Chapter 21  The Longed-for Life

     But is it so, as one remembers Carthage who hath seen it? No. For a happy life is not seen with the eye, because it is not a body. As we remember numbers then? No. For these, he that hath in his knowledge, seeks not further to attain unto; but a happy life we have in our knowledge, and therefore love it, and yet still desire to attain it, that we may be happy. As we remember eloquence then? No. For although upon hearing this name also, some call to mind the thing, who still are not yet eloquent, and many who desire to be so, whence it appears that it is in their knowledge; yet these have by their bodily senses observed others to be eloquent, and been delighted, and desire to be the like (though indeed they would not be delighted but for some inward knowledge thereof, nor wish to be the like, unless they were thus delighted); whereas a happy life, we do by no bodily sense experience in others.

As then we remember joy? Perchance; for my joy I remember, even when sad, as a happy life, when unhappy; nor did I ever with bodily sense see, hear, smell, taste, or touch my joy; but I experienced it in my mind, when I rejoiced; and the knowledge of it clave to my memory, so that I can recall it with disgust sometimes, at others with longing, according to the nature of the things, wherein I remember myself to have joyed. For even from foul things have I been immersed in a sort of joy; which now recalling, I detest and execrate; otherwhiles in good and honest things, which I recall with longing, although perchance no longer present; and therefore with sadness I recall former joy. 

10.21.31
     Where then and when did I experience my happy life, that I should remember, and love, and long for it? Nor is it I alone, or some few besides, but we all would fain be happy; which, unless by some certain knowledge we knew, we should not with so certain a will desire. But how is this, that if two men be asked whether they would go to the wars, one, perchance, would answer that he would, the other, that he would not; but if they were asked whether they would be happy, both would instantly without any doubting say they would; and for no other reason would the one go to the wars, and the other not, but to be happy. Is it perchance that as one looks for his joy in this thing, another in that, all agree in their desire of being happy, as they would (if they were asked) that they wished to have joy, and this joy they call a happy life? Although then one obtains this joy by one means, another by another, all have one end, which they strive to attain, namely, joy.

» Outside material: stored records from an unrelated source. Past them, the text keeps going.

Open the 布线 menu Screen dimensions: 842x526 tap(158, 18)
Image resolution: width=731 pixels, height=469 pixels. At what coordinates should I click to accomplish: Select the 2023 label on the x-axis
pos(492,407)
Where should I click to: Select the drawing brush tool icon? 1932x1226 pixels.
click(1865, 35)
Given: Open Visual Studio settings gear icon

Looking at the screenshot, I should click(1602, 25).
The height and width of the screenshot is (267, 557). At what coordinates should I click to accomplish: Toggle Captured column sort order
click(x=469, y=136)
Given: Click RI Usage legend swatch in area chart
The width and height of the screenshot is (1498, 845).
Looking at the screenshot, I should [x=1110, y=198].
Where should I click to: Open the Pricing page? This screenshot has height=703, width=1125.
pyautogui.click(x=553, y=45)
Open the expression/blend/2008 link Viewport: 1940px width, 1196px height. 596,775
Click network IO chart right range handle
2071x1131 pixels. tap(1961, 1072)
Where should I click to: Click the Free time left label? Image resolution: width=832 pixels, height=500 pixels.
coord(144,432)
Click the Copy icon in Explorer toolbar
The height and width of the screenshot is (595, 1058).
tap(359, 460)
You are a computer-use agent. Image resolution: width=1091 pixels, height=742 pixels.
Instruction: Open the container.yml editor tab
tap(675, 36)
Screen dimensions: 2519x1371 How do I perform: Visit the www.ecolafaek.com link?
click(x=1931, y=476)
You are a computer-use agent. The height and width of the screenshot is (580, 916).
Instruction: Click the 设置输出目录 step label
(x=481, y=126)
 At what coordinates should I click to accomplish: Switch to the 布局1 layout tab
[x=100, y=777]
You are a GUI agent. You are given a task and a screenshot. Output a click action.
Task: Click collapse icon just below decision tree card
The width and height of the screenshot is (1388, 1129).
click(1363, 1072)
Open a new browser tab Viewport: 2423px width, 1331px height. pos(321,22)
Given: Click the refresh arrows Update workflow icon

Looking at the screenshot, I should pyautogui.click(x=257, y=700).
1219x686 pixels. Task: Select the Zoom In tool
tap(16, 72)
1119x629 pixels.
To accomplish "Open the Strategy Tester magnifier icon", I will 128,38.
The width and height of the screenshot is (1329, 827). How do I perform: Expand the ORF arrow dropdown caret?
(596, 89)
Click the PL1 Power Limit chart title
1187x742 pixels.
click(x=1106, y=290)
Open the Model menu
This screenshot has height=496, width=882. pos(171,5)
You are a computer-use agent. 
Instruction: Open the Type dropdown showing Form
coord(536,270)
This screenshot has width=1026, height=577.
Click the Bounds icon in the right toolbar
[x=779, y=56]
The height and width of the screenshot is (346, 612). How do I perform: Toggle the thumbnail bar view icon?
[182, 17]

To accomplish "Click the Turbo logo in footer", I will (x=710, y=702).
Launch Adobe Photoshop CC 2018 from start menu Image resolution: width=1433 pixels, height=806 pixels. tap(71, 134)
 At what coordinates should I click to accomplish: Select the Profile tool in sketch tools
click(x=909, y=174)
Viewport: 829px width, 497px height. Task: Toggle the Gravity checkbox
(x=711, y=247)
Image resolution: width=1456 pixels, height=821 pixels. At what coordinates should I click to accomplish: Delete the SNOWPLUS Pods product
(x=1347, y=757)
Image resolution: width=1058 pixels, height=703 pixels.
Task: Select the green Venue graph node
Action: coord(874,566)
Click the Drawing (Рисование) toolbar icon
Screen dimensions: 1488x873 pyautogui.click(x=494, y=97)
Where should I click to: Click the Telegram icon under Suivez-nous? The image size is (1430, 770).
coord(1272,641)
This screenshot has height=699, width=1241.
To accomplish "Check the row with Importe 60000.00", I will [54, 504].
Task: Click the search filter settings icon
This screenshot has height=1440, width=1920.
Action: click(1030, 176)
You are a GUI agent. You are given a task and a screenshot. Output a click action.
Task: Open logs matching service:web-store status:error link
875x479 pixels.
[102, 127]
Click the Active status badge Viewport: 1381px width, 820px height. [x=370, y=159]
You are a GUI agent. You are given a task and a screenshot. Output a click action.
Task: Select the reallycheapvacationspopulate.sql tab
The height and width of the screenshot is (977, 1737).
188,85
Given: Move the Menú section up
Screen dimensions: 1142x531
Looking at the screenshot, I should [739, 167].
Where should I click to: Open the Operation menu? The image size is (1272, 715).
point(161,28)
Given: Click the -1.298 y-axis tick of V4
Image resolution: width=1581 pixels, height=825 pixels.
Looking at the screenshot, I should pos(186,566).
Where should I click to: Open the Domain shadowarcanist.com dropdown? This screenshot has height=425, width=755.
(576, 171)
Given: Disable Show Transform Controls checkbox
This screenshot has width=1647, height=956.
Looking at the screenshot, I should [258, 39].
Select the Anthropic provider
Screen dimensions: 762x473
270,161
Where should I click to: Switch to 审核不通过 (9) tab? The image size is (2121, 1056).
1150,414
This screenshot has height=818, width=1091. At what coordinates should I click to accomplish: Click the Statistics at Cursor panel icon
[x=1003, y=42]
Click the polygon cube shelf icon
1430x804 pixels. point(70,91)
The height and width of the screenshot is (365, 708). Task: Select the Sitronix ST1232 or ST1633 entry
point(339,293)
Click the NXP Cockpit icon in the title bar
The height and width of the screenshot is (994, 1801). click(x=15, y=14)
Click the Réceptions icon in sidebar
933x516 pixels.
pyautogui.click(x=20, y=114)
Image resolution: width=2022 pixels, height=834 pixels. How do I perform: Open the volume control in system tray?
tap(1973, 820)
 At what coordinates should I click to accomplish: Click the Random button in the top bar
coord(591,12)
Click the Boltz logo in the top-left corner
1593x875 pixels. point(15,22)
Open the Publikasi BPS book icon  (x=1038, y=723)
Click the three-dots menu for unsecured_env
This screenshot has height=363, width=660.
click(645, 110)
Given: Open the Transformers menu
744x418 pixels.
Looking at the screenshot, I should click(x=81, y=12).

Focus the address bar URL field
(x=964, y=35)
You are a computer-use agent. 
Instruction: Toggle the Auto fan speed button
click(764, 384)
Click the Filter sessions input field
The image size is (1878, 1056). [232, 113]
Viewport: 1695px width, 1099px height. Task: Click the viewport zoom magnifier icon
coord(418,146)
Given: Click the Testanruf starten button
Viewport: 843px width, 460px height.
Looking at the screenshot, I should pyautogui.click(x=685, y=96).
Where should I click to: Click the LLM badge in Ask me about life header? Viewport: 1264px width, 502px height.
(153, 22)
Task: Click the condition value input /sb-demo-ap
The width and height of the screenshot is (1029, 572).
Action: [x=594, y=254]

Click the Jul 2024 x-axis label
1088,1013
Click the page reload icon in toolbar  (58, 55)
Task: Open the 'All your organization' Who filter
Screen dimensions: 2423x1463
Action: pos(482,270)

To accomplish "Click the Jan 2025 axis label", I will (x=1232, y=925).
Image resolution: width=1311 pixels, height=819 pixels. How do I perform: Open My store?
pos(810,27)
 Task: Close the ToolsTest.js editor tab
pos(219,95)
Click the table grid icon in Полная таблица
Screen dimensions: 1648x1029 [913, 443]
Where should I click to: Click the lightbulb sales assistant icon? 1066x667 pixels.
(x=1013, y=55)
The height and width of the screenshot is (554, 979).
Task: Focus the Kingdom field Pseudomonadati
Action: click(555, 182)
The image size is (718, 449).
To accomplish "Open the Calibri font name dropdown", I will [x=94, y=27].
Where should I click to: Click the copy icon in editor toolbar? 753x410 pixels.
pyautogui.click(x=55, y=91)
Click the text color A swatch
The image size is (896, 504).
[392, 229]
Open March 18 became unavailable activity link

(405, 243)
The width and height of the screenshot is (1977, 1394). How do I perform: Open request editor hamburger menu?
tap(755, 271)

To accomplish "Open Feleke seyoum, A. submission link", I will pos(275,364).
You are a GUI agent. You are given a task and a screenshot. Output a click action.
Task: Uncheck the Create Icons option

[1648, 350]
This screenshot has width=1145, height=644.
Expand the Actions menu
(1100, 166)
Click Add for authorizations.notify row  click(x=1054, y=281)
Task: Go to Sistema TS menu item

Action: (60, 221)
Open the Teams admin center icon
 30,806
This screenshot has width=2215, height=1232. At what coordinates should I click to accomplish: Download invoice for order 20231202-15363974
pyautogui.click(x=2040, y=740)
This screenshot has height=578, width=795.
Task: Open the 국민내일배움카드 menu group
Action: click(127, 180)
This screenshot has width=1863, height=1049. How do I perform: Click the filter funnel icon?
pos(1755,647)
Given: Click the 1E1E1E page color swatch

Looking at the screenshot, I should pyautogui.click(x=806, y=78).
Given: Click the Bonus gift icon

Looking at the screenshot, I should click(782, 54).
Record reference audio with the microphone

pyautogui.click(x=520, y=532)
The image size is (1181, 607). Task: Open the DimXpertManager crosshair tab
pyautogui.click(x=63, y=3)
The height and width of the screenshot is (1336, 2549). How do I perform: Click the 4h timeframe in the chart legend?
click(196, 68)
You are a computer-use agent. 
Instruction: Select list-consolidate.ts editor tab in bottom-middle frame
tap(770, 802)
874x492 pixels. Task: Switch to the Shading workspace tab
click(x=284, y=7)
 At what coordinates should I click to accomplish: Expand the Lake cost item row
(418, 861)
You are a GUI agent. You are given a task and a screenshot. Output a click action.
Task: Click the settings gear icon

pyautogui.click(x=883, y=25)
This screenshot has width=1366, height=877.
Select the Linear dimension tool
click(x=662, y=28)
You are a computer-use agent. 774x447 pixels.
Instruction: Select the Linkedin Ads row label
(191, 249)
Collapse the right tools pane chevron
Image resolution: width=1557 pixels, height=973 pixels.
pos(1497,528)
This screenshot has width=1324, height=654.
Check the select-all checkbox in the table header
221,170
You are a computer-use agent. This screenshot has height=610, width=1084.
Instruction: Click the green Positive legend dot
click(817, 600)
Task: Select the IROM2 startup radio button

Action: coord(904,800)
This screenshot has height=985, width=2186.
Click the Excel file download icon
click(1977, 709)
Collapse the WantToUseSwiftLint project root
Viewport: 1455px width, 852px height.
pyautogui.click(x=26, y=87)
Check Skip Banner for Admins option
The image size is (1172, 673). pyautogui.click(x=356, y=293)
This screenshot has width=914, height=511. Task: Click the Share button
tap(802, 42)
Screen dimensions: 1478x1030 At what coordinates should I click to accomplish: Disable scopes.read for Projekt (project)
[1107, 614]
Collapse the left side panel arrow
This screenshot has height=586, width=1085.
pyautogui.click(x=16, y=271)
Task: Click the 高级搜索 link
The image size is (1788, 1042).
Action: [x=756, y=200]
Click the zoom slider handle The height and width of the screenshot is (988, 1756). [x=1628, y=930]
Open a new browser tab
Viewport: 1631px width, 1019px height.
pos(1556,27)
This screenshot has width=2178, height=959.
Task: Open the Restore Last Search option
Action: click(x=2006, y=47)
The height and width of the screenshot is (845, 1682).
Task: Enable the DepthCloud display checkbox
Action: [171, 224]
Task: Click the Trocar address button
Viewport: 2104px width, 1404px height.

Which being a thing which all must say they have experienced, it is therefore found in the memory, and recognized whenever the name of a happy life is mentioned. 

Chapter 22  The Only Happiness

     Far be it, Lord, far be it from the heart of Thy servant who here confesseth unto Thee, far be it, that, be the joy what it may, I should therefore think myself happy. For there is a joy which is not given to the ungodly, but to those who love Thee for Thine own sake, whose joy Thou Thyself art. And this is the happy life, to rejoice to Thee, of Thee, for Thee; this is it, and there is no other. For they who think there is another, pursue some other and not the true joy. Yet is not their will turned away from some semblance (outward appearance, show) of joy.